13 de novembro de 2013

Carol (Patricia Highsmith) - Resenha


Sinopse
Na história, Therese Belivet trabalha como vendedora na seção de bonecas de uma loja de departamentos. O emprego funciona como um bico para juntar dinheiro: o que ela de fato quer é construir uma carreira como cenógrafa de teatro. É época de Natal em Nova York, e a loja está lotada. Em meio a tantos rostos desconhecidos, Therese fica hipnotizada ao ver uma distinta cliente se aproximar. É Carol. “Alta e clara, com um longo corpo elegante dentro do casaco de pele folgado (...), seus olhos eram cinzentos, claros e, no entanto, dominadores, como luz ou fogo”.
Assim começa o romance entre a jovem Therese e Carol – recém-separada e mãe de uma filha –, um amor repentino e fatal, que se transforma em uma constante troca de experiências. Mas, numa tentativa de escapar dos olhares reprovadores dos amigos e familiares, elas saem de carro em uma viagem pelos Estados Unidos. Essa aventura acaba se tornando perigosa quando elas percebem que estão sendo seguidas por um detetive.

Histórias de amor são aquilo que há de menos original em termos de produção artística, mas quando bem-feitas sempre cativam pela identificação quase automática com os leitores

Em Carol a célebre Patricia Highsmith narra o relacionamento conturbado entre duas mulheres que encontram problemas em vivenciar seu amor. As duas enfrentam forte preconceito e incertezas sentimentais; situações que nas mãos da autora transformam-se em suspense. 

Ainda que seja uma história sobre apaixonadas é curioso como o foco está na tensão dramática. Os trechos que valorizam a relação romântica são constantes, porém servem para sustentar a apreensão do leitor na expectativa do que vai acontecer a seguir. 

Highsmith consegue construir assim um thriller onde o suspense se sustenta pelos sentimentos e pressões sociais, substituindo a presença material ameaçadora que normalmente move a ação nas obras do gênero.
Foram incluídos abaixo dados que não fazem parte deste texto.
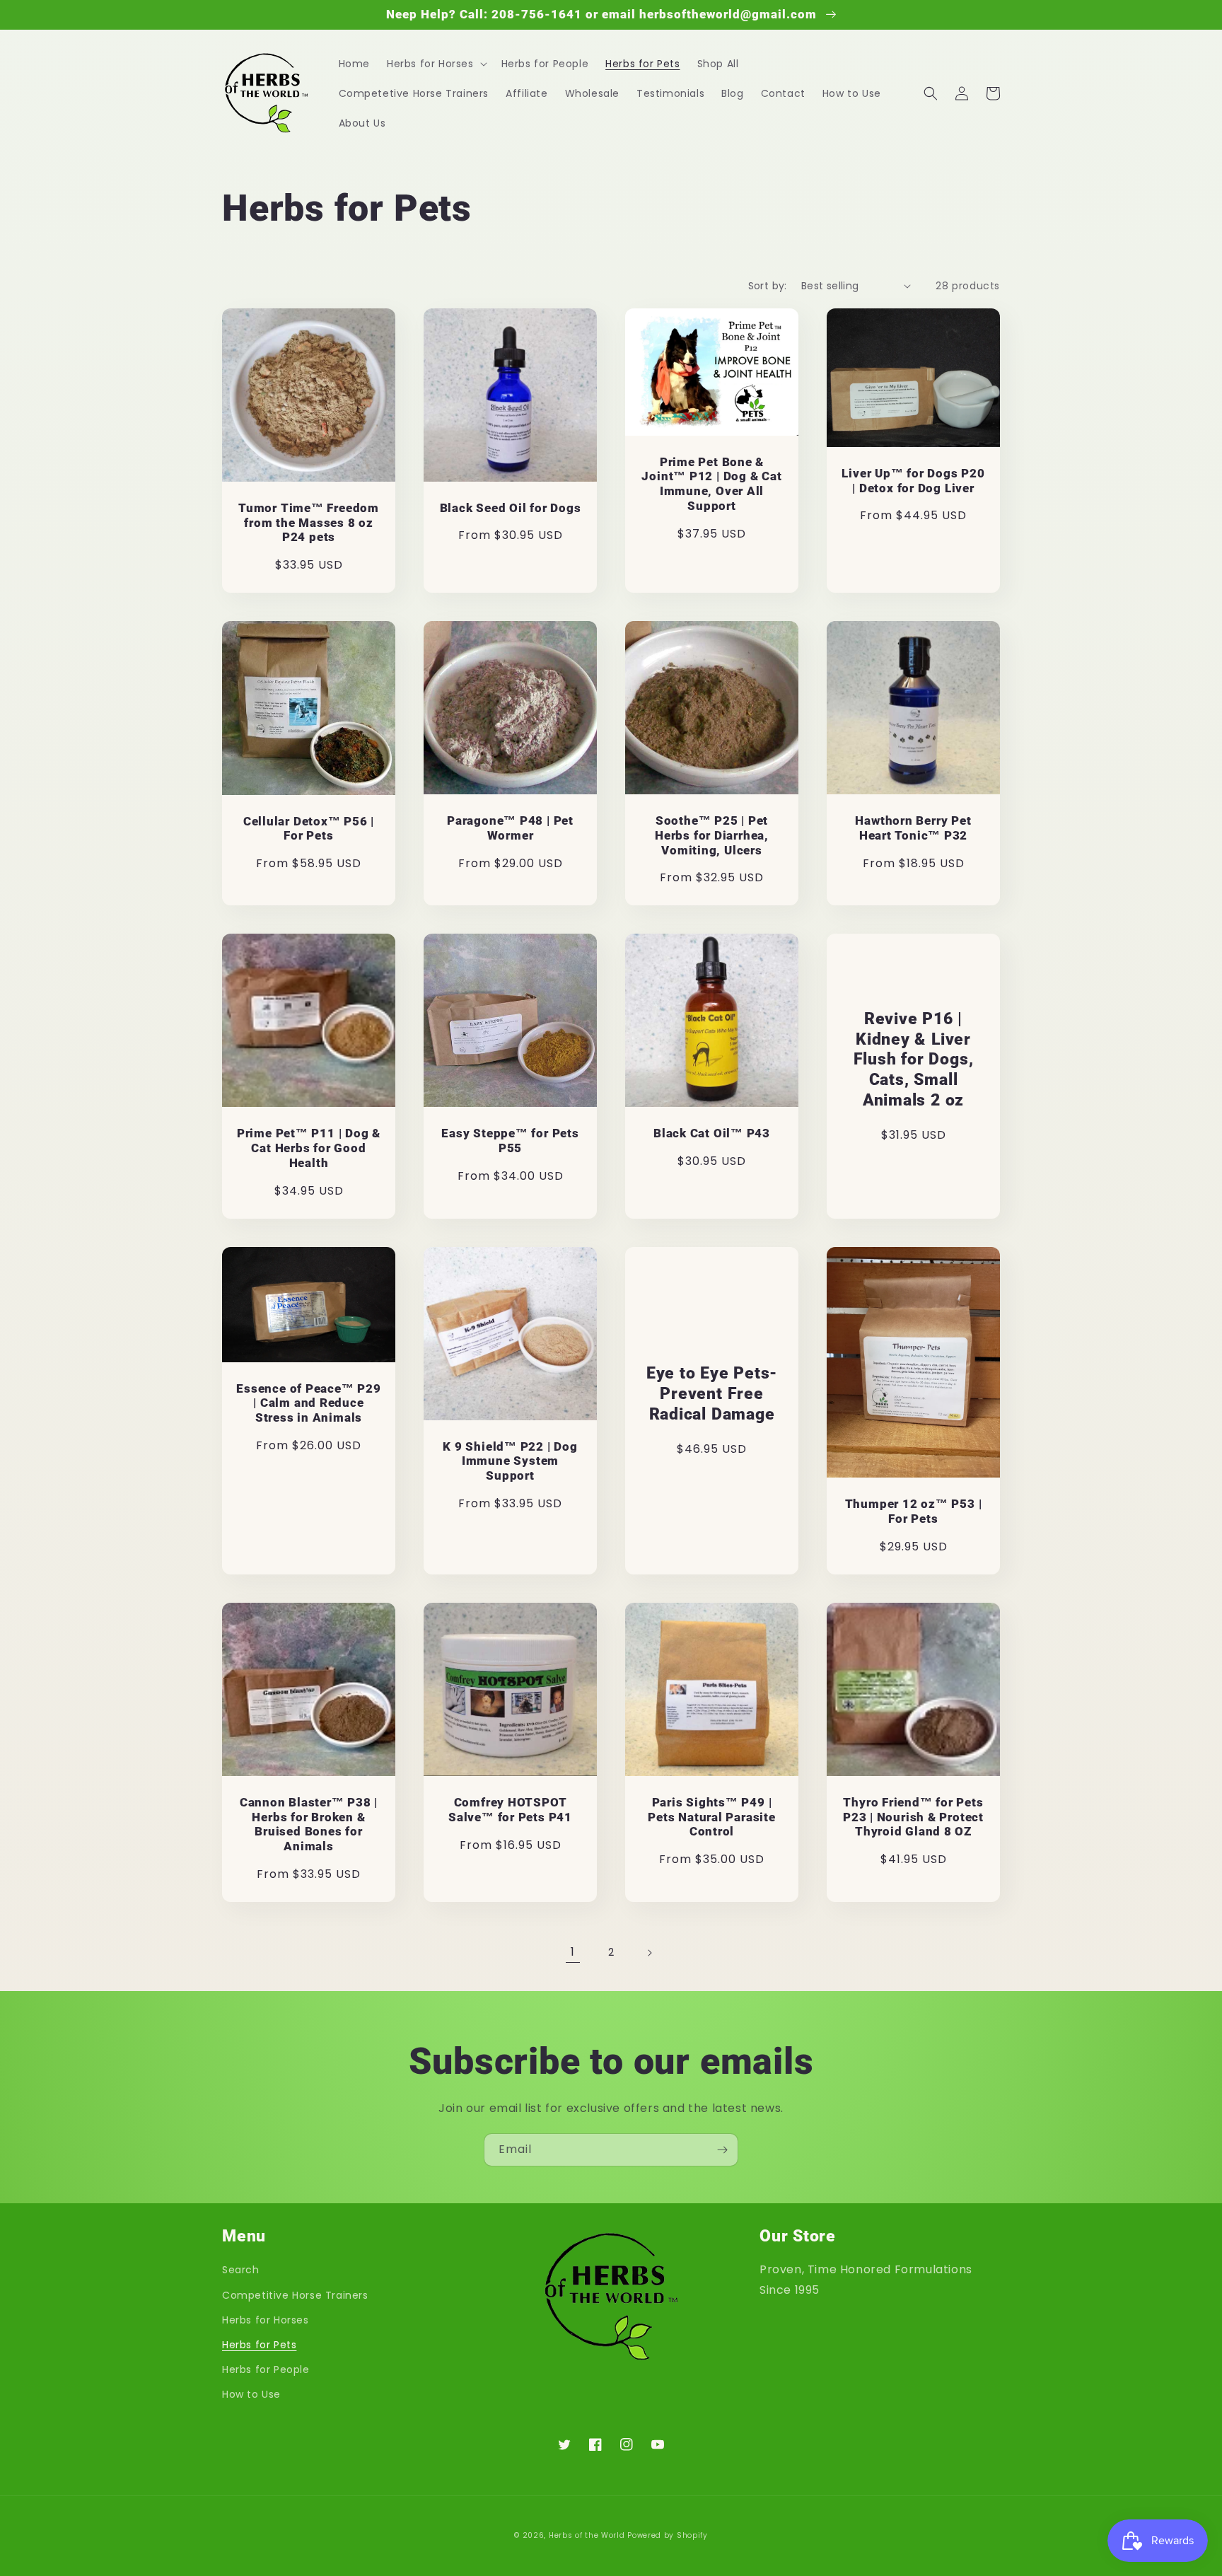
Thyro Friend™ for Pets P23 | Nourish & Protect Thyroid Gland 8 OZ (913, 1817)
É verdade que existem momentos de perseguição convencional, mas são apenas parte da subjetiva conjuntura opressora.

O relacionamento lésbico nesse ínterim é sim bem trabalhado e não soa como artificial; mesmo cumprindo em simultâneo o papel de principal elemento para incentivar o clima constantemente tenso. 
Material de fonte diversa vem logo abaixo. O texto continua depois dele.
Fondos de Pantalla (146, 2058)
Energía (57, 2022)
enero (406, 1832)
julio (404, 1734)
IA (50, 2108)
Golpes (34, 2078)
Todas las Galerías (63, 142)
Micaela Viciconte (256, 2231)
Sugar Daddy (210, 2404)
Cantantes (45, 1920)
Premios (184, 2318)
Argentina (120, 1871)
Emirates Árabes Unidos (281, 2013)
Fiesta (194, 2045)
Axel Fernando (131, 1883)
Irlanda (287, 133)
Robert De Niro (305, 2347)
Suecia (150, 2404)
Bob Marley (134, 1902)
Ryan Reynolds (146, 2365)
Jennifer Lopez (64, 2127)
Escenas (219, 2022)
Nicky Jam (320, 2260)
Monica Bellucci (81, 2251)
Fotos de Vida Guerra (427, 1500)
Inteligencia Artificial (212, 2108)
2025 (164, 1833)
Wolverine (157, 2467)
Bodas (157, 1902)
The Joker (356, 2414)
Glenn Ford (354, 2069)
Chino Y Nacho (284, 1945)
Em termos de qualidade de escrita não há muito o que dizer. A escritora consegue colocar em prática todo o drama romântico de forma competente, mantendo o leitor interessado e genuinamente envolvido na história; graças também à linguagem plenamente acessível. 

Carol assim está longe de ser o melhor dos romances ou o mais instigante dos thrillers, entretanto consegue unir os dois gêneros de forma orgânica gerando uma leitura empolgante e verossímil com notável qualidade.